Factores como la pobreza, la desintegración de los vínculos comunitarios o familiares, la falta de estabilidad y el desempleo, que afectan en gran mayoría a las personas de clase trabajadora, tienen un impacto muy negativo en la salud física y mental. Por lo tanto, una vida de mierda, con unas claras privaciones materiales, condiciona en gran medida a que las personas que se encuentran en estas circunstancias desarrollen problemas psicológicos y caigan en una espiral negativa en la que unas malas perspectivas vitales generen trauma, y este trauma impida mejorar las malas condiciones de vida, creando un bucle perverso. La sociedad suele categorizar a estas personas como «perdedores», y lo único que saben hacer los sistemas de salud pública es remitirlos a los servicios psicoterapéuticos como psiquiatras y psicólogos para esconder el dolor de millones de personas, confundiéndolos aún más y sin darles soluciones reales. Es importante señalar que el papel de los profesionales de la salud mental es necesario, pero que poco o nada pueden hacer ante males sociales que no paran de crecer con cada ola de recortes, privatizaciones o burbujas inmobiliarias. Estas políticas socialmente injustas dejan a la ciudadanía en estado de shock, con un deterioro de sus condiciones de vida, la desintegración de sus redes de apoyo —muchos se ven obligados a cambiar de barrio o ciudad buscando alquileres o vivienda asequible— y situaciones laborales angustiantes que no permiten en la práctica costearse una vida donde todo sube menos el salario.

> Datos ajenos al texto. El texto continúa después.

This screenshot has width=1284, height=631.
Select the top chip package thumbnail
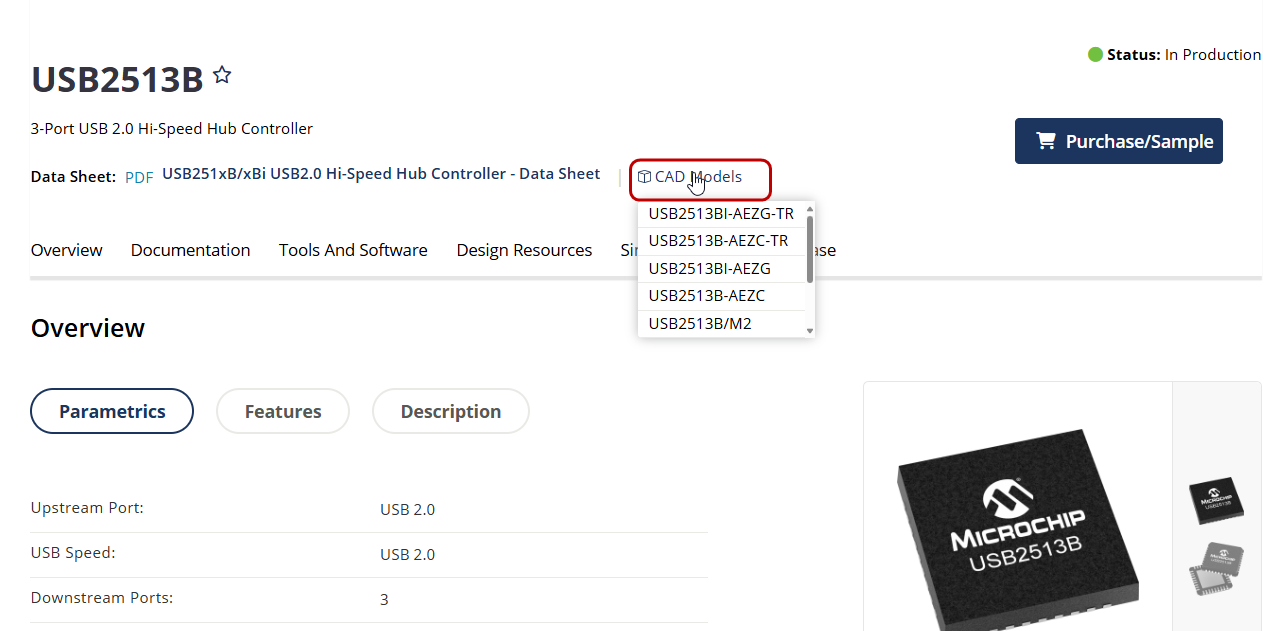(x=1216, y=498)
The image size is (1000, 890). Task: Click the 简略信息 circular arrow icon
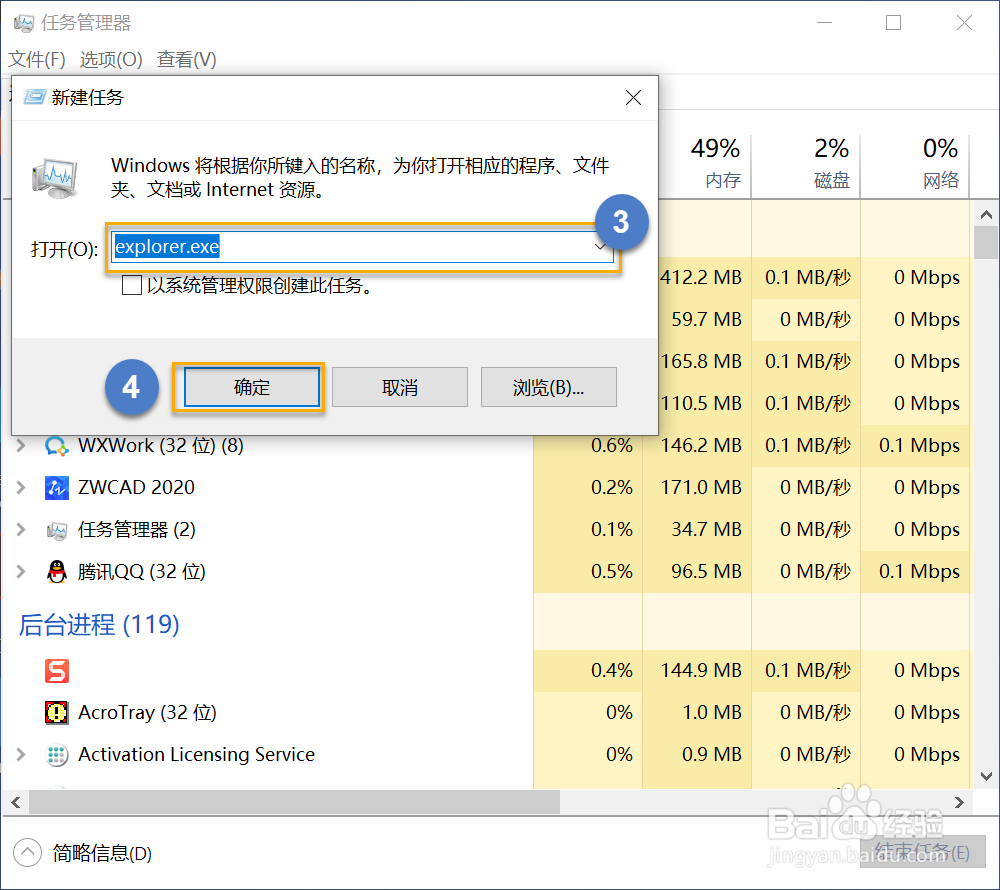coord(29,852)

Por si esto fuera poco, los gobiernos participan del malestar de amplias capas de la población sin aplicar políticas públicas ambiciosas que puedan poner freno a la especulación inmobiliaria, a la precariedad laboral y vital, o a la falta de servicios públicos.
Un 30 por ciento de la sociedad española sufre problemas de salud mental (depresión, ansiedad, etc.), un 62 por ciento se siente bastante estresado, y para paliar este cuadro de malestar generalizado, no deja de crecer el consumo de somníferos, ansiolíticos y antidepresivos. Es hora de plantearnos si vamos a seguir afrontando problemas estructurales con soluciones individuales, que quizás resuelvan la vida a algunos pero que condenan a la gran mayoría a una vida de dolor y pobreza crónicos. Y es cierto que la psicología dota de herramientas para que los individuos reflexionen sobre sus vidas, puedan sanar sus traumas y tomar mejores decisiones, pero sin política, una que conecte a los seres humanos y los haga luchar por algo más que por su propia vida —no que tan solo se limite a la gestión del presente—, no puede existir bienestar social.